# What is the height of the tower to the nearest metre?

## "David walks along a straight road. At one point he notices a tower on a bearing of 053 with an angle of elevation of 21 degrees. After walking 230 m, the tower is on a bearing of 342, with an angle of elevation of 26 degrees. Find the height of the tower correct to the nearest metre." I would prefer if you were able to provide a diagram of the problem. I cannot seem to visualise it on the 3D plane. The answer is 84 metres for those who were wondering.

Jul 4, 2018

The answer is approximately 84 m.

#### Explanation:

Refereeing to the above diagram,
Which is a basic diagram, so hope you can understand,

We can proceed the problem as follows:-

T= Tower
A= Point where the first observation is made
B= Point where second observation is made

AB= 230 m (given)

Dist.
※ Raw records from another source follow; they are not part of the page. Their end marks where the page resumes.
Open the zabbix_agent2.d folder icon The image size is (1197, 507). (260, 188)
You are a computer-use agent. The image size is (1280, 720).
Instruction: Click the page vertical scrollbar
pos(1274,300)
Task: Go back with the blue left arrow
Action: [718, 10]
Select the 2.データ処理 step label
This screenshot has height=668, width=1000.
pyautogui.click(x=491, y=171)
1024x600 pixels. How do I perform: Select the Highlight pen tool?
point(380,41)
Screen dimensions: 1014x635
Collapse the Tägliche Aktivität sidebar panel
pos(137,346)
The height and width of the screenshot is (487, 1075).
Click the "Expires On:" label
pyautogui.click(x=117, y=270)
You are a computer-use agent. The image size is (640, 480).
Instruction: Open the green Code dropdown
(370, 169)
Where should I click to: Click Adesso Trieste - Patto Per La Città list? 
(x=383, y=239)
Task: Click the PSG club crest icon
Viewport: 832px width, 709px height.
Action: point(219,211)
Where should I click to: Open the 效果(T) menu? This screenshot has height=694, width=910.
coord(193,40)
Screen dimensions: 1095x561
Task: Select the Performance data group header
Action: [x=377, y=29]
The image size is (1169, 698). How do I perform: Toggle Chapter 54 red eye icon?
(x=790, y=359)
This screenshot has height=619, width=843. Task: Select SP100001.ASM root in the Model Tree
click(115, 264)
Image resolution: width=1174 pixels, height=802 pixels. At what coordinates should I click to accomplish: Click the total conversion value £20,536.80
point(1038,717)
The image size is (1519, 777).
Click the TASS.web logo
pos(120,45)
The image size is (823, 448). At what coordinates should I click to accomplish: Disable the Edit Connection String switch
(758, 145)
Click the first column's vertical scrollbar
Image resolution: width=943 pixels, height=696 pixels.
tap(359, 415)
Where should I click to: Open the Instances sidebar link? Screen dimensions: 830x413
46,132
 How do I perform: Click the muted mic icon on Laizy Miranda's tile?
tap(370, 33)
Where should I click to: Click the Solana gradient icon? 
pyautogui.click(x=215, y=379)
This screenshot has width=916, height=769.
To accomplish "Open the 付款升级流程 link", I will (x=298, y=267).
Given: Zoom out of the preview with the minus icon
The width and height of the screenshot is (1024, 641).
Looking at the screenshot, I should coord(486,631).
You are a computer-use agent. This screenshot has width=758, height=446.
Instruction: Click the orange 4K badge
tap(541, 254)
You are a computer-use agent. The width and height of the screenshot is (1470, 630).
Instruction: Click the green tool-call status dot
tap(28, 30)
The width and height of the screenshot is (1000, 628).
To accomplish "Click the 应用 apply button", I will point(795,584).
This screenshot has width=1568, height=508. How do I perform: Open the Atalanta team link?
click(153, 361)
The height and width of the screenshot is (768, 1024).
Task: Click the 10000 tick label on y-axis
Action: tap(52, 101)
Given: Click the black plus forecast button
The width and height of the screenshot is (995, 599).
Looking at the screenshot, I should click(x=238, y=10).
A to T =d1
Dist B to T = d2
Height of the tower= 'h' m

C and D are points due north of A and B.
D also lies on the ray from A through T.

h (height of the tower) =
 d1 tan(21°) = d2 tan(26°) ----- (a)

as the distances are very short, AC is parallel to BD

We can thus proceed as,

angle CAD=53° = angle BDA (alternate angles)

angle DBT=360-342=18°

Then angle BTD=180-53-18=109°

and angle BTA=71°

Now further we can write,

230^2 = d1^2 +d2^2 -2d1.d2cos(71°)

Now on putting the value of d1 and d2 from eqn. (a)

We get $d 1$ as $218.6 m$

h=d1 tan(21°)=83.915m which is approx. 84 m.